## EXERCISE
Take the data below and write it out exactly, except for the pictures.

***

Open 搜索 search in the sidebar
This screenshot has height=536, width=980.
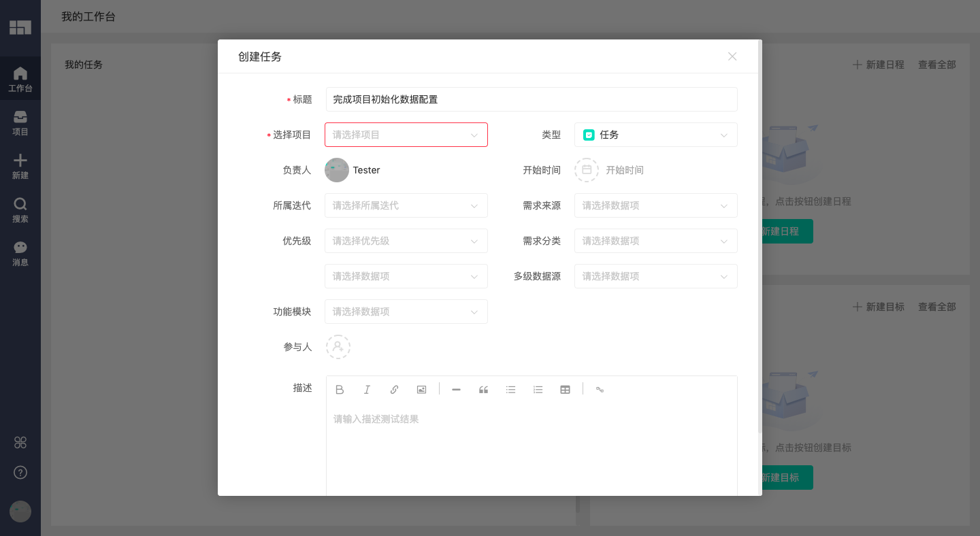20,210
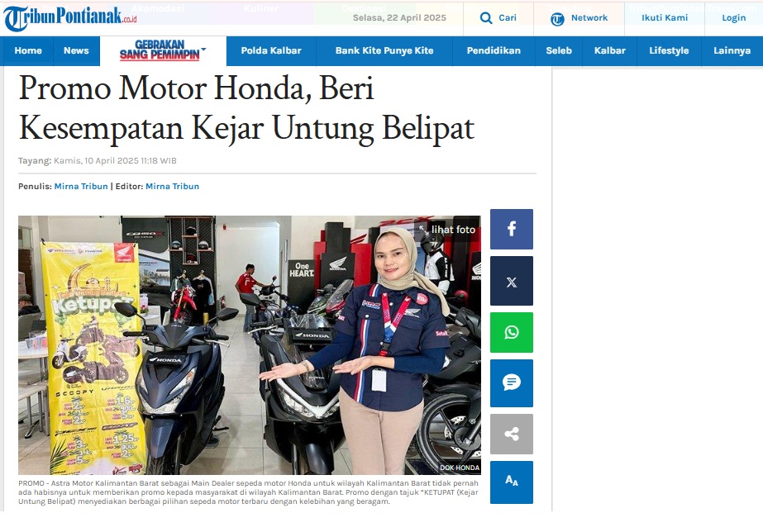Open search with the Cari magnifier icon

pyautogui.click(x=485, y=18)
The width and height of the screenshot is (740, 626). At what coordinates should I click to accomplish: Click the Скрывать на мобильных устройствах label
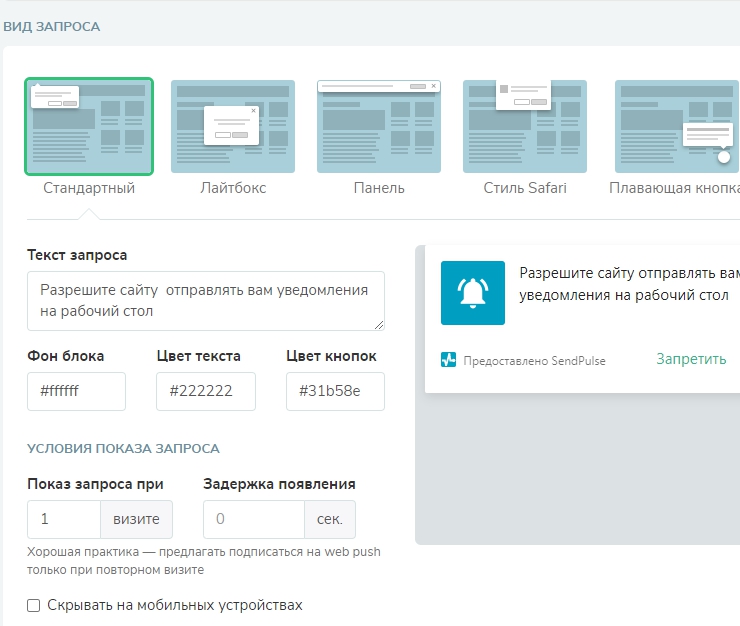pos(175,605)
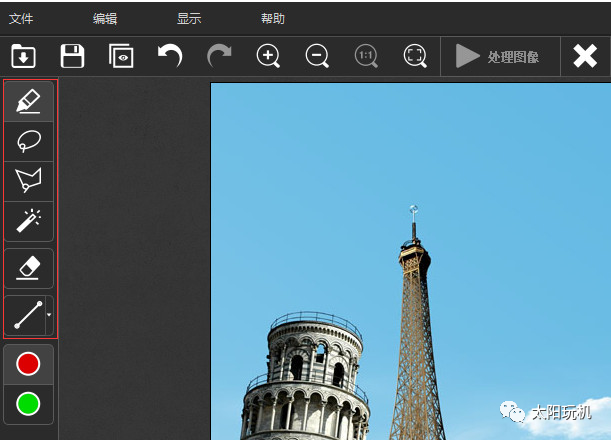Viewport: 611px width, 440px height.
Task: Fit image to screen
Action: pos(415,56)
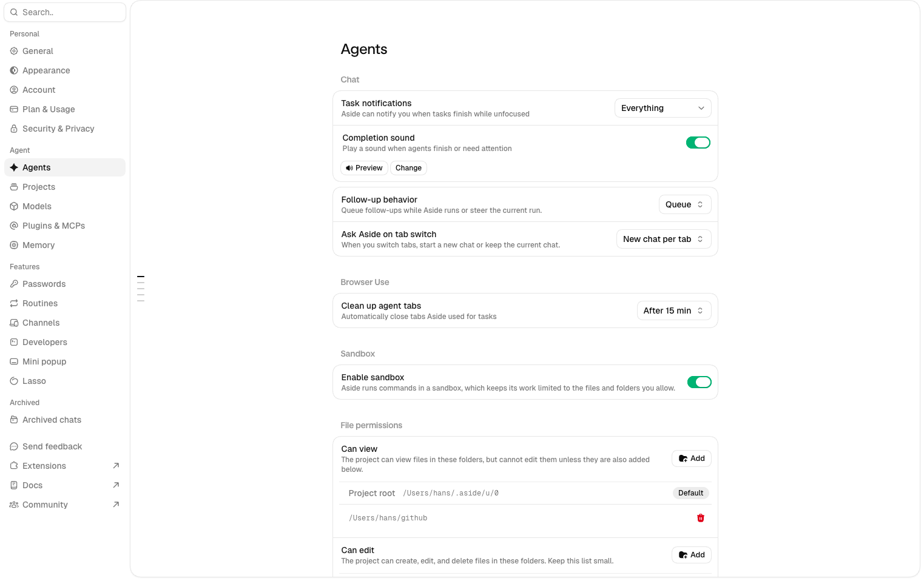Add a folder under Can view
This screenshot has width=924, height=581.
[692, 458]
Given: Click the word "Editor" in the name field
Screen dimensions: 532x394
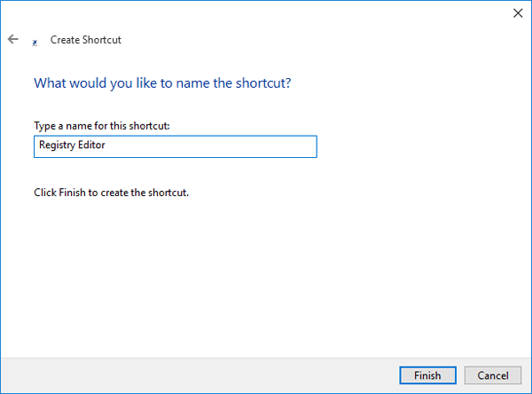Looking at the screenshot, I should [91, 146].
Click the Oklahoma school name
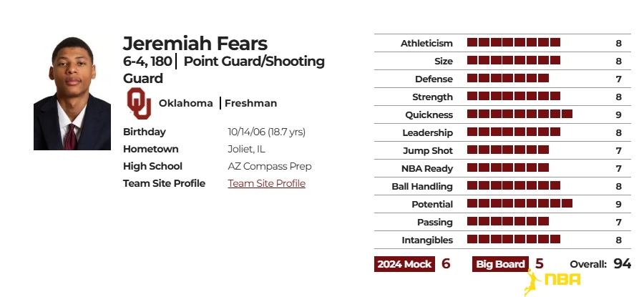The image size is (644, 297). (x=185, y=103)
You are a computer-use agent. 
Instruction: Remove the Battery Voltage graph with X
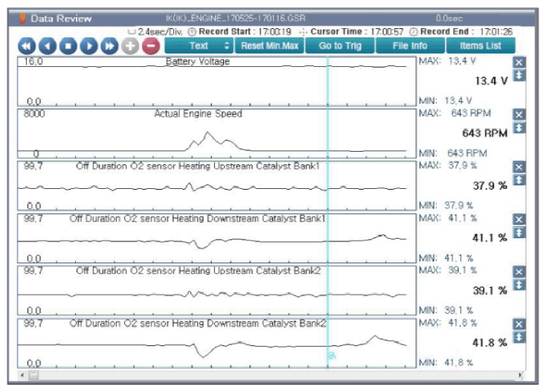[519, 62]
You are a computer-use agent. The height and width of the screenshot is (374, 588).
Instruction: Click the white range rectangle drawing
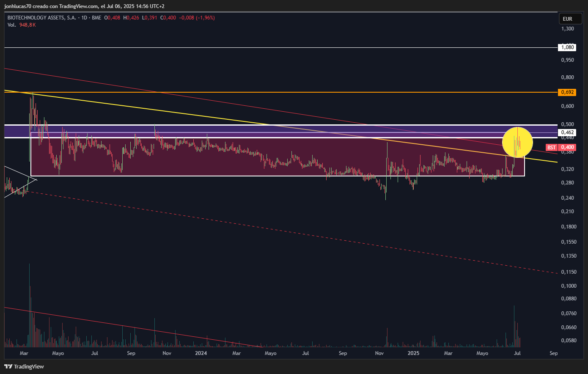[x=278, y=154]
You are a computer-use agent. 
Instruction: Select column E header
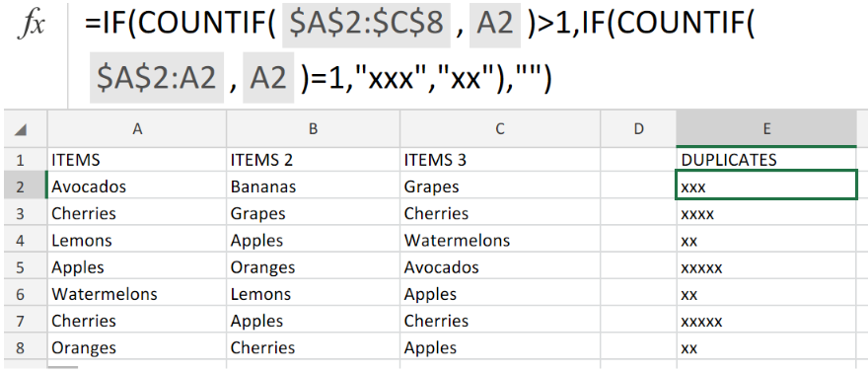[766, 129]
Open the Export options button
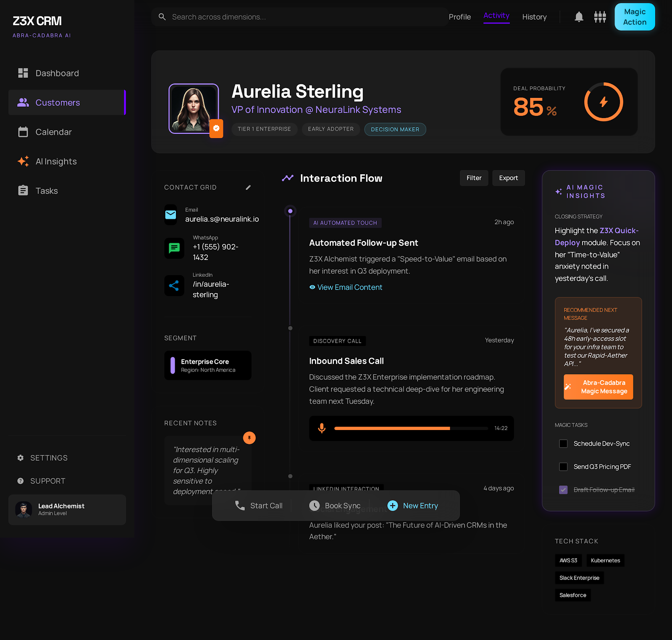The width and height of the screenshot is (672, 640). click(508, 178)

***

## RESPONSE TO THE TASK
Open 搜索 search in the sidebar
This screenshot has height=536, width=980.
20,210
Open search with the Cari magnifier icon

pyautogui.click(x=485, y=18)
The width and height of the screenshot is (740, 626). At what coordinates should I click to accomplish: Click the Скрывать на мобильных устройствах label
pos(175,605)
Viewport: 611px width, 440px height.
Task: Fit image to screen
Action: pos(415,56)
Add a folder under Can view
This screenshot has width=924, height=581.
[692, 458]
Given: Click the word "Editor" in the name field
Screen dimensions: 532x394
Looking at the screenshot, I should [91, 146].
Click the Oklahoma school name
The image size is (644, 297). (x=185, y=103)
You are a computer-use agent. 
Instruction: Remove the Battery Voltage graph with X
[519, 62]
You are a computer-use agent. The height and width of the screenshot is (374, 588).
Instruction: Click the white range rectangle drawing
[x=278, y=154]
You are a computer-use agent. 
Instruction: Select column E header
[766, 129]
Open the Export options button
The width and height of the screenshot is (672, 640). click(508, 178)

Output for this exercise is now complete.